Though epigenetic disorders—diseases caused by faulty gene expression—are still rare overall, babies born using fertility treatments have up to an 11-fold higher risk of inheriting them. According to a new mouse study from the Magee-Womens Research Institute (MWRI), the problem likely lies with the technology, not the mother’s age.
The study, published today in Clinical Epigenetics, found that fertility treatments caused epigenetic changes associated with Beckwith-Wiedemann, Silver-Russell and Angelman syndromes in mouse embryos. Surprisingly, maternal age itself had no such effect.
“Women of advanced maternal age might have one less thing to worry about,” said lead author Audrey Kindsfather, a medical student researcher at MWRI. “We need clinical studies to back that up, but this is a promising animal model that clinical studies could be based on.”
Women are increasingly delaying childbirth, and as a woman ages, so does her reproductive system. The odds of conception go down, while the odds of genetic disorders, such as Down syndrome, go up.

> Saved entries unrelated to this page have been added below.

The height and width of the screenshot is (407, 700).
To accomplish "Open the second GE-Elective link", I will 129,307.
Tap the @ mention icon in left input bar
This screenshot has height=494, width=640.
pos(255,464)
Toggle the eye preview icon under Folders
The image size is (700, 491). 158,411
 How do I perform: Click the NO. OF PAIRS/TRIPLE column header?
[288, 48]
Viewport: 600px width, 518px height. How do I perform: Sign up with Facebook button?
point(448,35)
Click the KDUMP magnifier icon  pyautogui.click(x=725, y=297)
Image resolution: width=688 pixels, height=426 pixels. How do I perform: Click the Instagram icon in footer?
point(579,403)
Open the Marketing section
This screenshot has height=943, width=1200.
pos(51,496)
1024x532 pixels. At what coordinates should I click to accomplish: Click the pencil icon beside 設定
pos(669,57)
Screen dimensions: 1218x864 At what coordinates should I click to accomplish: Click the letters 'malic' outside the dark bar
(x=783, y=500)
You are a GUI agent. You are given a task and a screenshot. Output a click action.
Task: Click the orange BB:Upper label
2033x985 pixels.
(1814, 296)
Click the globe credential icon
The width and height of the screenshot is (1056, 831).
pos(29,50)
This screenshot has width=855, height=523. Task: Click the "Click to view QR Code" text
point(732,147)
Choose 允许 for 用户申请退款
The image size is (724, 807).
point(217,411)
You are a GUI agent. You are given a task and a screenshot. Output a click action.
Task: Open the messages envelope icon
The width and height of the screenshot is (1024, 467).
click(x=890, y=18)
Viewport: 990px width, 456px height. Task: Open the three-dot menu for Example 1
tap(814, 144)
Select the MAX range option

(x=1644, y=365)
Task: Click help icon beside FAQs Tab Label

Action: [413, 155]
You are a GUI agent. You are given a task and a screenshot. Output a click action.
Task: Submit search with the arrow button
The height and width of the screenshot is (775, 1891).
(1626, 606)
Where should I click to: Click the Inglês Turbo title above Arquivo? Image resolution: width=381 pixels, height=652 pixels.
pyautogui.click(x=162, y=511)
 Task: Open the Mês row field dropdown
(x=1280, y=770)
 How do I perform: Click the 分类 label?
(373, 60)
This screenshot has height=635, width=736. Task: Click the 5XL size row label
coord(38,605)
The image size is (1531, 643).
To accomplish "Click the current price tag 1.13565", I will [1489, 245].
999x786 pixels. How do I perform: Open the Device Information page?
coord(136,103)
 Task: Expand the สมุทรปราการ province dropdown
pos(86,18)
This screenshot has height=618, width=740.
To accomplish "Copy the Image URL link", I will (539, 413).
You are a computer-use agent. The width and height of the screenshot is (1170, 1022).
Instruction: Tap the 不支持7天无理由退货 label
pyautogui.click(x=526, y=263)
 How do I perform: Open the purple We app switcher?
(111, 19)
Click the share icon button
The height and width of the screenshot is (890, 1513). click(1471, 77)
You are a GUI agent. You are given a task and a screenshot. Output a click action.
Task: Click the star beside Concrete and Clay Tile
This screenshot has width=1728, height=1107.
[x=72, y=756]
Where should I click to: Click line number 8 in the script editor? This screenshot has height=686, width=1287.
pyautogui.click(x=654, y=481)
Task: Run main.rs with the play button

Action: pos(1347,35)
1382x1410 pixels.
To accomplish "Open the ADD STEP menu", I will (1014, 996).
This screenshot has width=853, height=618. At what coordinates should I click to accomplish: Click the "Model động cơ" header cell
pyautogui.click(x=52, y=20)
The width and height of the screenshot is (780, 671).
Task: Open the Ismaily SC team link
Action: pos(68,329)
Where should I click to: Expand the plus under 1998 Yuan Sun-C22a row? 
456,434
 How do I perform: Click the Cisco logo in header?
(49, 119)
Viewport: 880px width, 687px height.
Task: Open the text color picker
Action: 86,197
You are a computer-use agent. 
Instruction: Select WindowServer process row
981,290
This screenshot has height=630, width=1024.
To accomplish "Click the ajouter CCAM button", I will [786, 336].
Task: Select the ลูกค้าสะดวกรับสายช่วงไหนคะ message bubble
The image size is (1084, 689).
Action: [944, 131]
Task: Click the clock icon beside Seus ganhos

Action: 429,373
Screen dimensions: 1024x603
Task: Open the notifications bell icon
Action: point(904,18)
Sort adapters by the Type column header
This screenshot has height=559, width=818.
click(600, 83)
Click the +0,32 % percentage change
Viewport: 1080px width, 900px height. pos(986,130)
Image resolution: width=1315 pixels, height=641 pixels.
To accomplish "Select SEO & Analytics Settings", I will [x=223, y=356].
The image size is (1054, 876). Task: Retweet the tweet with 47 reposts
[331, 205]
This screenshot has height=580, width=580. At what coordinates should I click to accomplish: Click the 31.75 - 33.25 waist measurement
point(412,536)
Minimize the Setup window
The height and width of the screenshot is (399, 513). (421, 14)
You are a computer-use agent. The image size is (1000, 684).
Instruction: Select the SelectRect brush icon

Maternal age might increase the odds of epigenetic disorders too, the researchers reasoned, which could explain the higher incidence of these rare diseases among children born through fertility treatments, since women using these technologies tend to be older. To dissociate these factors, the scientists turned to mice.
Kindsfather and colleagues grouped female mice by age, ranging from adolescence to the mouse equivalent of a 45-year-old woman. Some of the mice in each age group had hormone injections to kick ovulation into high gear or their embryos cultured in a Petri dish—procedures commonly involved in fertility treatments—while control mice conceived naturally.
Then, the researchers quantified epigenetic changes in the mouse mothers’ embryos by measuring the amount of DNA methylation—molecular locks—clasped around genes associated with epigenetic disorders, preventing them from being expressed.
Hormone therapy and embryo culture both disrupted DNA methylation in these critical spots. When these two procedures were used in combination, the effects were even stronger.
Maternal age, on the other hand, had no impact on DNA methylation patterns around these genes.
“It wasn’t what we were expecting,” said senior author Mellissa Mann, Ph.D., principal investigator with MWRI and associate professor of obstetrics, gynecology and reproductive sciences at the University of Pittsburgh. “We know that as a woman ages, there are a lot of molecular changes happening to her eggs, so we thought that these changes could be leading to abnormal DNA methylation. We were quite surprised that it didn’t.”
Fertility treatments have come a long way since the first “test-tube baby” was born over 40 years ago, but this study highlights that there’s still room for improvement.